Bentuk-bentuk hubungan sosial tersebut membuktikan bahwa manusia sebagai makhluk sosial sebab sifat alamiah manusia itu sendiri. Manusia membutuhkan sugesti dalam hidupnya.

4. Motivasi

Motivasi hampir mirip dengan sugesti. Namun, motivasi lebih cenderung positif, saran, atau stimulus nan diberikan dan dilakukan secara kritis, rasional, dan penuh dengan tanggung jawab. Bentuk-bentuk hubungan sosial tersebut sama dengan sugesti. Manusia dapat berinteraksi dengan orang lain sebab ada motivasi buat melakukan interaksi.

5. Simpati

Simpati ialah proses kejiwaan, di mana seorang individu merasa tertarik dengan seseorang atau sekelompok orang sebab sikap, penampilan, perbuatan, dan wibawanya. Perasaan simpati seorang pria kepada wanita tak akan menutup kemungkinan benih-benih cinta bersemi. Bentuk-bentuk hubungan sosial tersebut dilakukan sebab manusia memang membutuhkan simpati dari orang lain, baik dari individu atau dari kelompok lainnya.

6. Empati

Empati mirip dengan simpati. Akan tetapi, bukan hanya perasaan kejiwaannya saja, ikut merasakan dibarengi dengan respon tubuh. Misalnya, jika orang tua mitra meninggal dunia, maka duka nan mendalam ikut dirasakan, sama-sama merasa kehilangan.

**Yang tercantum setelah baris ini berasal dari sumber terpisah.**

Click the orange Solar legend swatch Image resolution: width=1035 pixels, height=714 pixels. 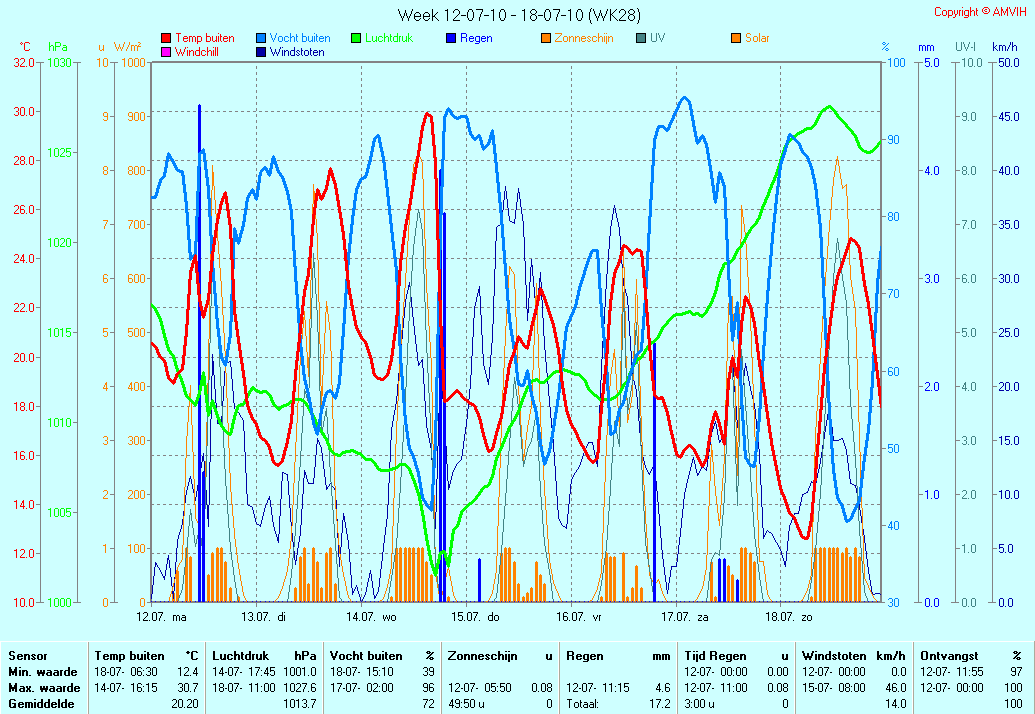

Dari klarifikasi tersebut, bisa diketahui bahwa proses terjadinya asimilasi pada budaya bisa terjadi bagi masyarakat nan majemuk. Untuk itu, perlu adanya sikap nan bisa mendukung asimilasi tersebut, yaitu sikap toleransi nan tinggi.

Jadi, tingginya toleransi masing-masing individu dari dua atau lebih kebudayaan nan berbeda merupakan cikal bakal munculnya proses asimilasi budaya. Sebaliknya, kelompok-kelompok eksklusif nan menutup diri dan kurangnya pemahaman terhadap perubahan kebudayaan nan terjadi, menjadi faktor penghalang dari terjadinya asimilasi tersebut.

Selain adanya toleransi nan tinggi, sikap terbuka dari individu atau golongan nan berkuasa dalam sebuah masyarakat, juga merupakan cikal-bakal nan mendorong terjadinya asimilasi budaya. Demikian halnya jika terjadi perkawinan antara dua kelompok berbeda menjadi faktor pencetus munculnya proses asimilasi pada budaya.

Sementara faktor-faktor nan dianggap sebagai penghalang buat terjadinya asimilasi budaya, selain nan telah diuraikan sebelumnya, antara lain ialah munculnya berpretensi negatif terhadap kebudayaan tertentu.

Pikiran-pikiran negatif terhadap kebudayaan eksklusif jelas menjadi faktor penghalang proses asimilasi budaya sebab sikap seperti ini biasanya membuat seseorang atau sekelompok manusia terlalu berhati-hati, sehingga hubungan budaya menjadi kaku dan cenderung saling bertahan dengan kebudayaan masing-masing.